* _PROBLEMS AND TASKS_:
a) In the article on race studies below, condense the paragraph beginning "The faculty members range from" into a bulleted list that keeps its main facts.
b) Answer these questions from the article on race studies below:
(i) What method does Professor Anne Cheng use to explore racial identity?
(ii) According to the center's leadership, what is shaping public thought and policies throughout the country?
(iii) What title does West hold?
c) Decide whether each statement agrees with the article on race studies below. Answer yes or no and quote the deciding words.
(i) Harris found the "acting white" explanation of the achievement gap plausible.
(ii) West says the quality of public discussion about race has improved.
(iii) Alexandra Vazquez is an assistant professor.

* _DOCUMENT EXTRACT_:
##############################

Building the faculty infrastructure is one part of a multifaceted approach to
bring together leading minds to help solve evolving race issues, Glaude said.

The faculty members range from Professor Anne Cheng, who uses Freudian
analysis to explore how racial identity is perceived and promulgated in
American culture, to Assistant Professor Alexandra Vazquez, who explores
through Latina/o American musical cultures the voices of lost migratory and
other peoples that may not appear in written texts, and also the work of
Assistant Professor Angel Harris, who is seeking to debunk theories that
attribute the achievement gap to a supposed resistance of black students to
schooling and intentionally sabotaging their educations in fear of "acting
white," which Harris has found to be implausible.

"What we're seeing here is a cohort of faculty whose work in some significant
way is trailblazing in their own unique fields," Glaude said. "Part of our mission
is to build the kinds of platforms for research that can impact the nation, not
only in terms of the specific fields of our faculty, but also impact public
policy."

NEW APPROACH FOR A NEW ERA

The center's leadership asserted that a key element in the realization of their
goals is a recognition that public thought and policies throughout the country
are being shaped by the ever-expanding framework of cable news and new
media.

"If you look at the public context of the quality of discussion about race, the
quality has declined," said West, the Class of 1943 University Professor in the
Center for African American Studies. "When it comes to television, radio and
the Internet, the quality of discussion is pretty poor, so you get this
juxtaposition between the academy making breakthroughs and the larger
public not only not cognizant of the breakthroughs, but retreating into vulgar
discussions about race."

West, one of the nation's most widely known and quoted public intellectuals
on the topics of American society, race, politics and class issues, said the
increasingly dominant role of news media -- and the proliferation of news
outlets -- requires race studies to take advantage of new vehicles to reach
broader audiences.

##############################

* _GIVEN ENTRIES_:
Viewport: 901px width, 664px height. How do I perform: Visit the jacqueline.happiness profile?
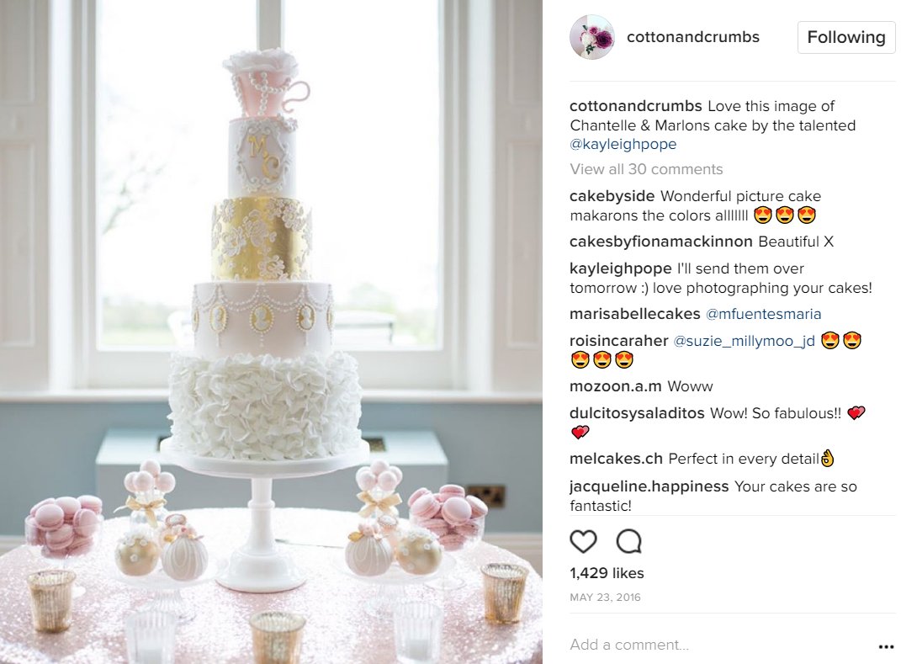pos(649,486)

##############################

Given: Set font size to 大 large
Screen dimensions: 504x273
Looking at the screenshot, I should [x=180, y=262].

##############################

* _COMPLETE ANSWERS_:
a)
- Professor Anne Cheng uses Freudian analysis to explore how racial identity is perceived and promulgated in American culture.
- Assistant Professor Alexandra Vazquez explores, through Latina/o American musical cultures, the voices of lost migratory and other peoples that may not appear in written texts.
- Assistant Professor Angel Harris seeks to debunk theories that attribute the achievement gap to black students resisting schooling and sabotaging their educations for fear of "acting white." Harris has found these theories implausible.

b)
(i) Freudian analysis.
(ii) The ever-expanding framework of cable news and new media.
(iii) He is the Class of 1943 University Professor in the Center for African American Studies.

c)
(i) No: "which Harris has found to be implausible."
(ii) No: "the quality has declined"
(iii) Yes: "Assistant Professor Alexandra Vazquez"